◆ Direction: Give the rows between the lines holding "Click the 特記事項 text area" and "[x=585, y=103]", inclusive, as a numbered list with blank lines left out. Leave the pictures out of your answer.

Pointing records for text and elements
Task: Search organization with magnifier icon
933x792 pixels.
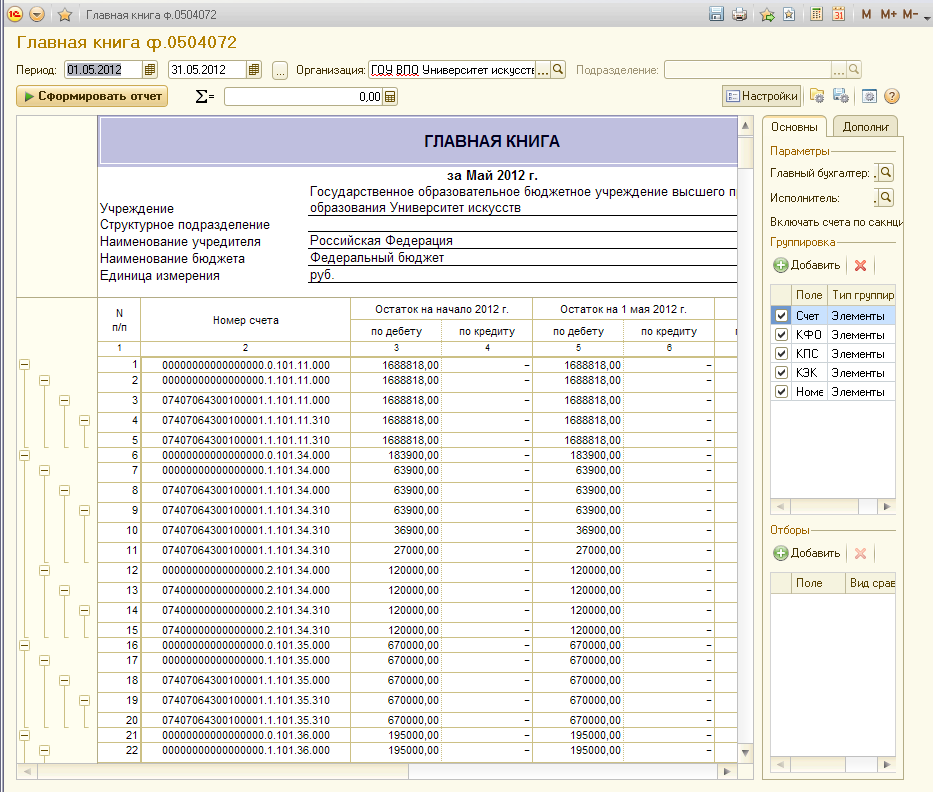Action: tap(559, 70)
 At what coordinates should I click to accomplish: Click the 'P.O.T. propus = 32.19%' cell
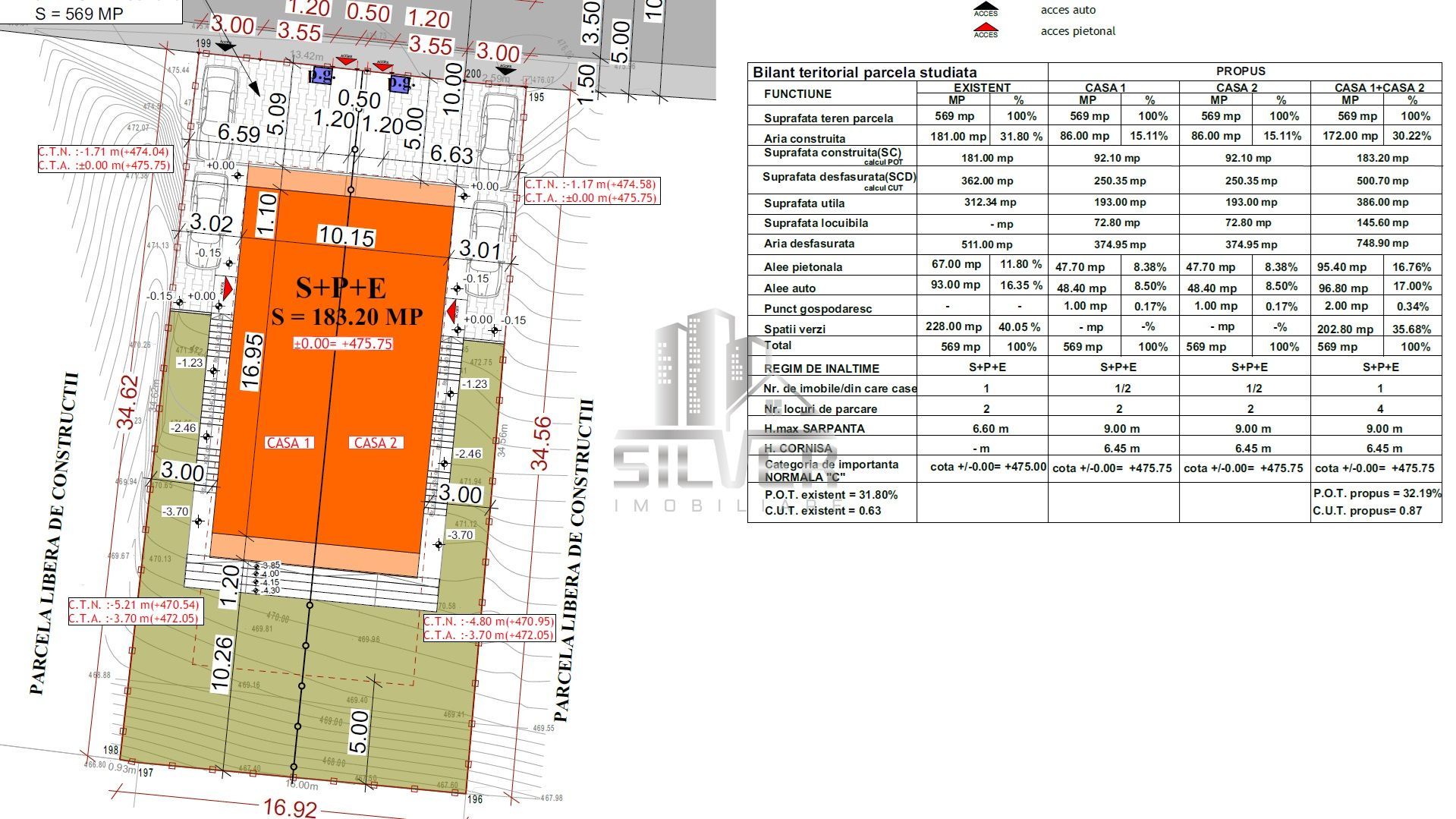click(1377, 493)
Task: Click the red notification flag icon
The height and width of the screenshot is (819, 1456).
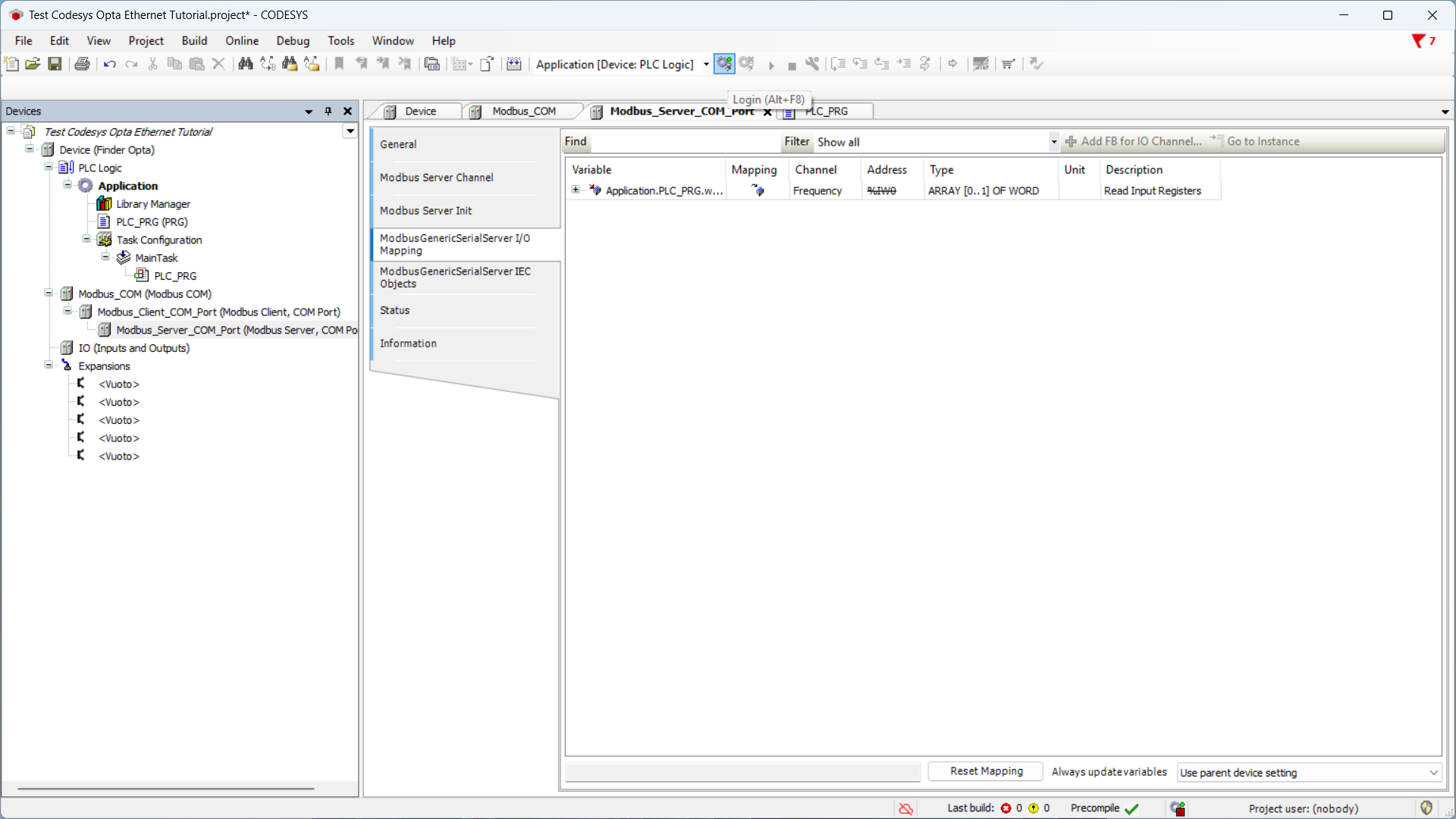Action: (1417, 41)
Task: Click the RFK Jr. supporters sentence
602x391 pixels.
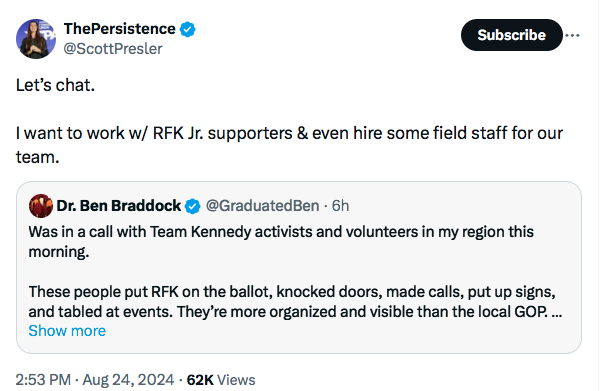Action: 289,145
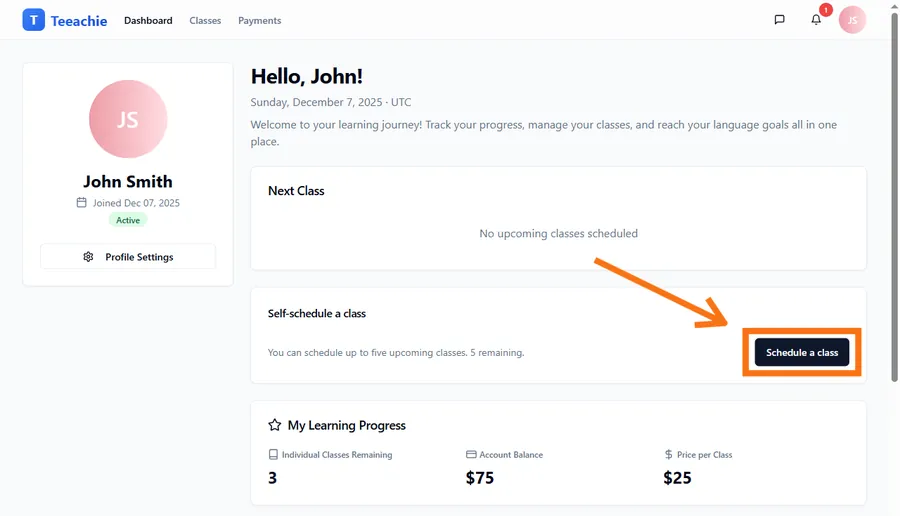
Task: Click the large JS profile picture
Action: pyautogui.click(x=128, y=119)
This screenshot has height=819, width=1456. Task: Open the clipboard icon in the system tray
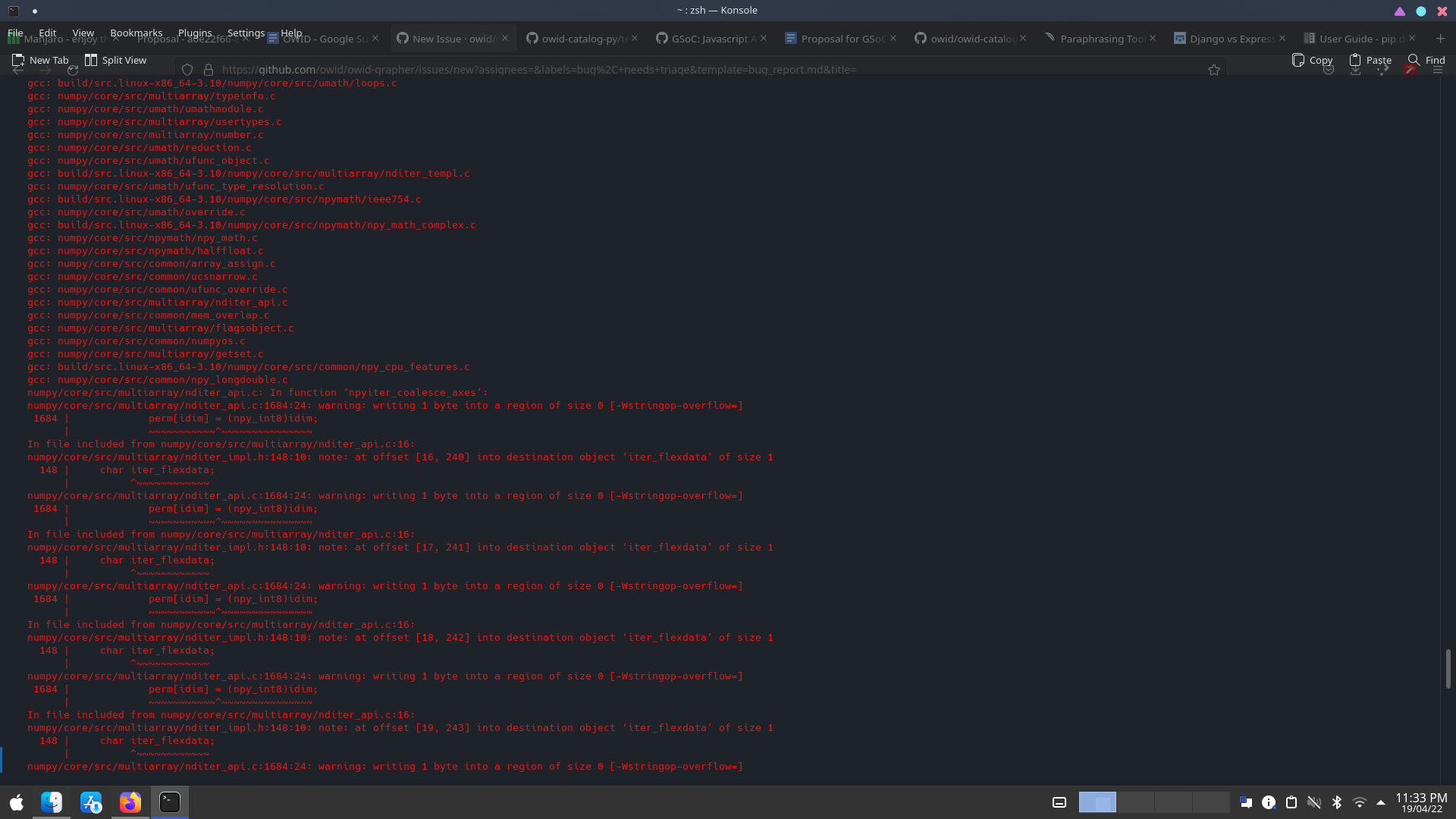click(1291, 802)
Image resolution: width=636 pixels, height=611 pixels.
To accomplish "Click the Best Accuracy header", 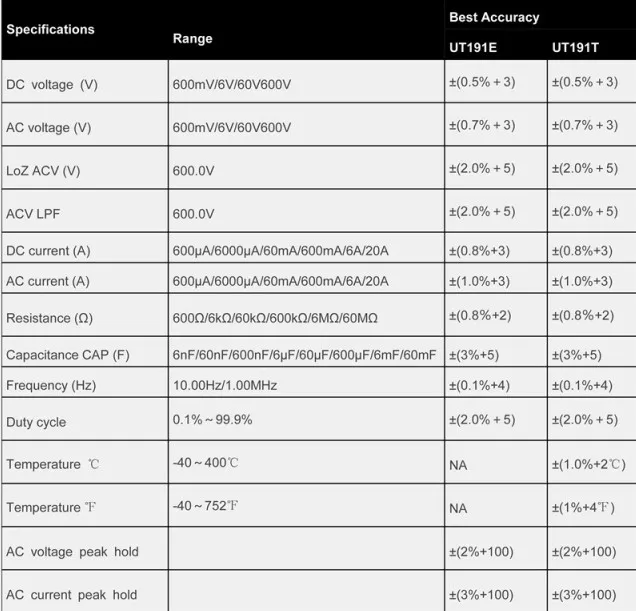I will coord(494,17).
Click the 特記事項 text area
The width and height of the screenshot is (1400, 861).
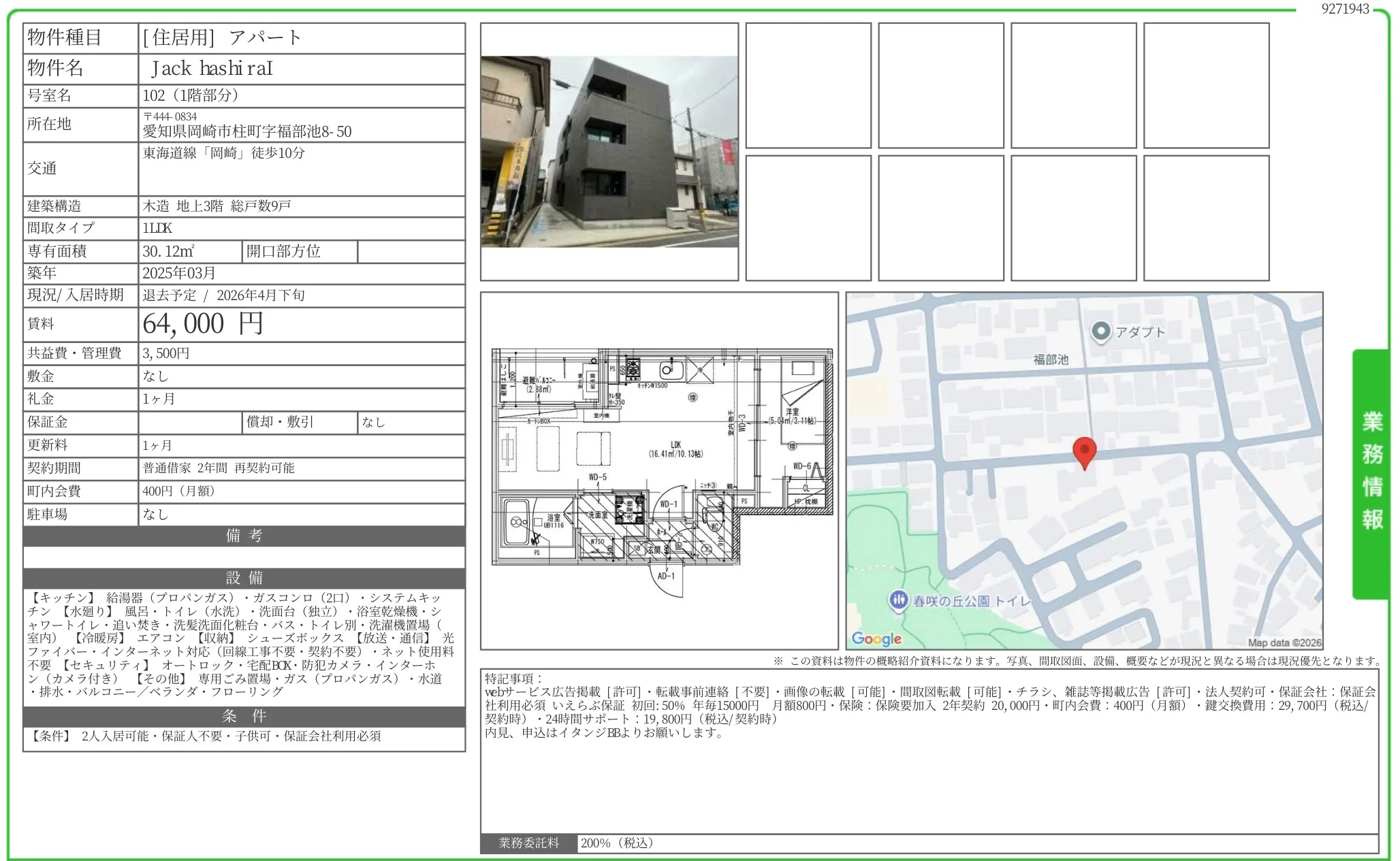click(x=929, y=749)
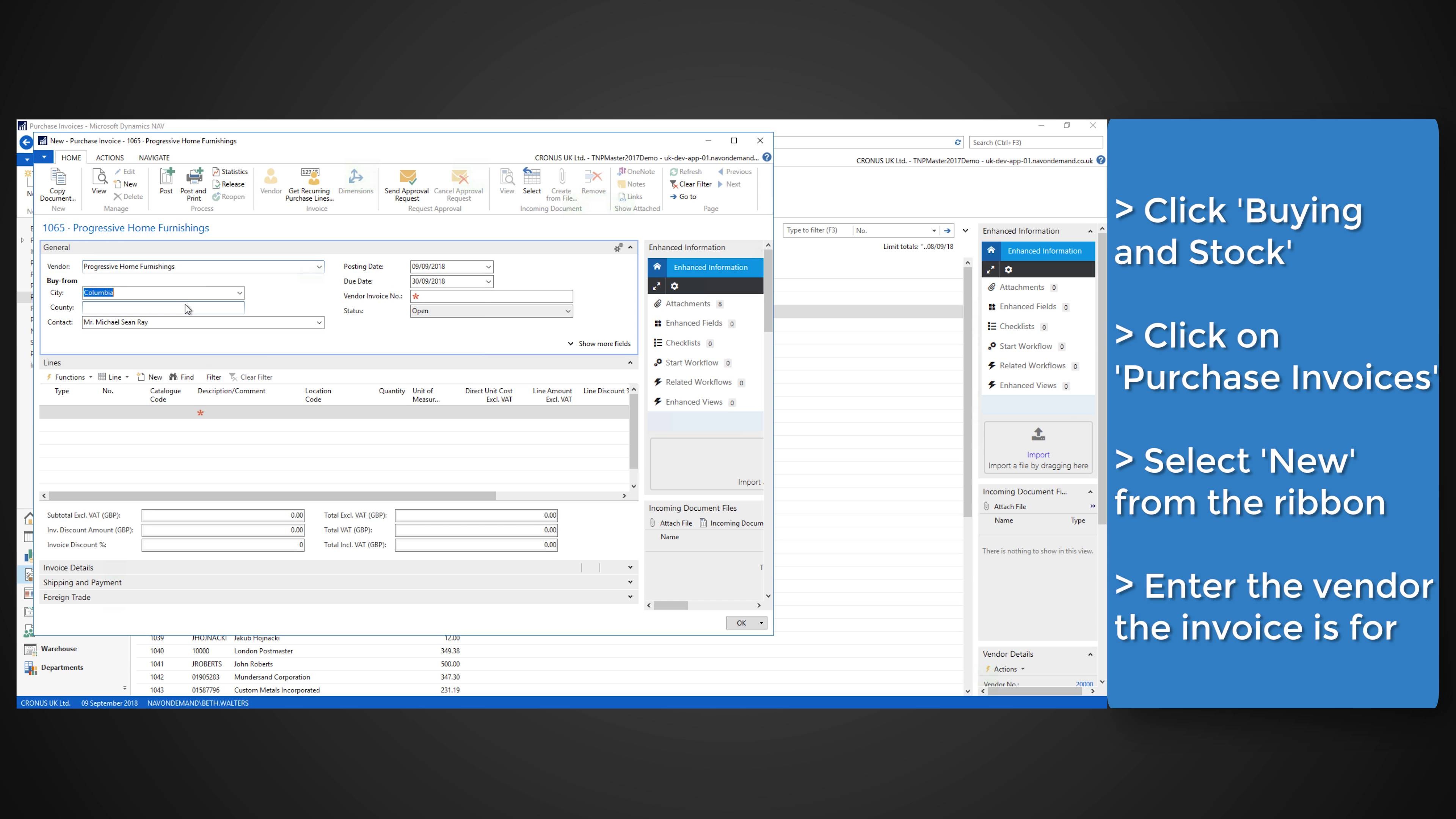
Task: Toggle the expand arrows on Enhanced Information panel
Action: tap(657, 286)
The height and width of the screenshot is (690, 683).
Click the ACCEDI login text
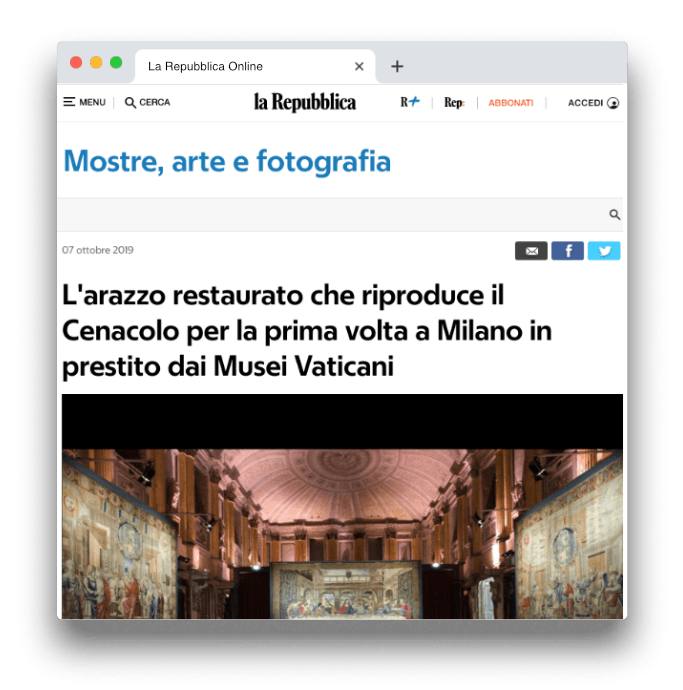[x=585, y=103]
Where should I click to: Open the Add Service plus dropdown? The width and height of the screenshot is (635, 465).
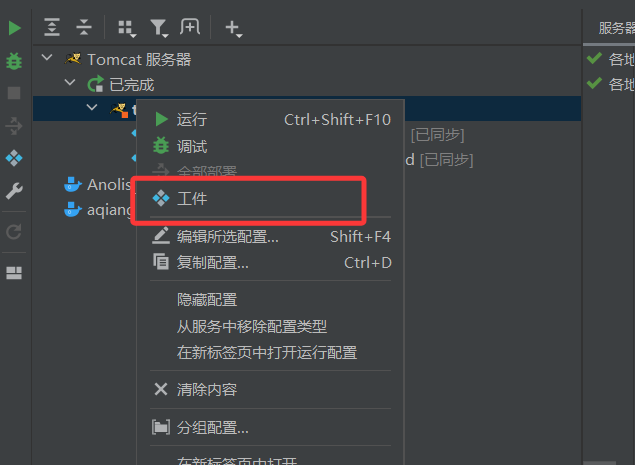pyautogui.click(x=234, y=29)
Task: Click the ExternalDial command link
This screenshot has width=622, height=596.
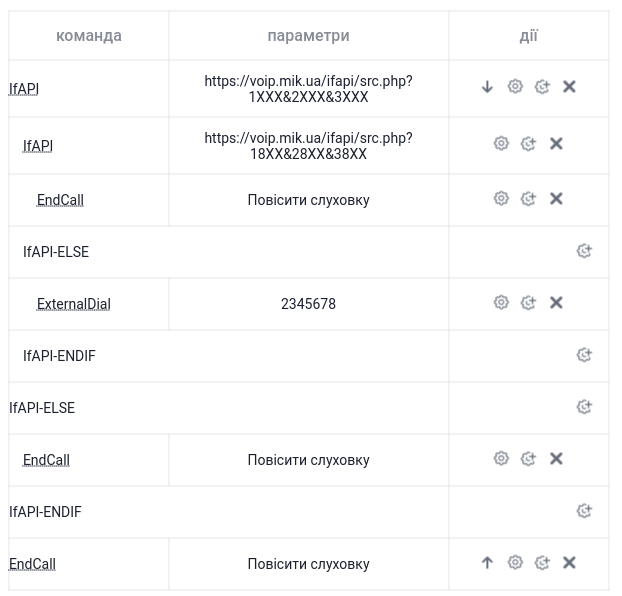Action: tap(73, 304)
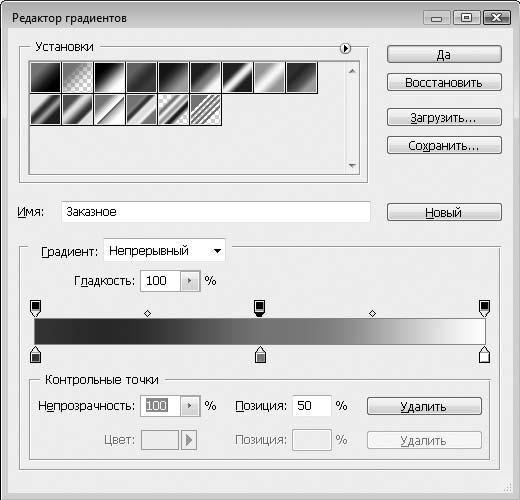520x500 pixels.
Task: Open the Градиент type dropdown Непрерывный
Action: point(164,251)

◆ Task solution:
1. Click the 特記事項 text area
2. The width and height of the screenshot is (1400, 861).
3. click(x=929, y=749)
4. Task: Toggle the expand arrows on Enhanced Information panel
5. Action: tap(657, 286)
6. The height and width of the screenshot is (690, 683).
7. Click the ACCEDI login text
8. [x=585, y=103]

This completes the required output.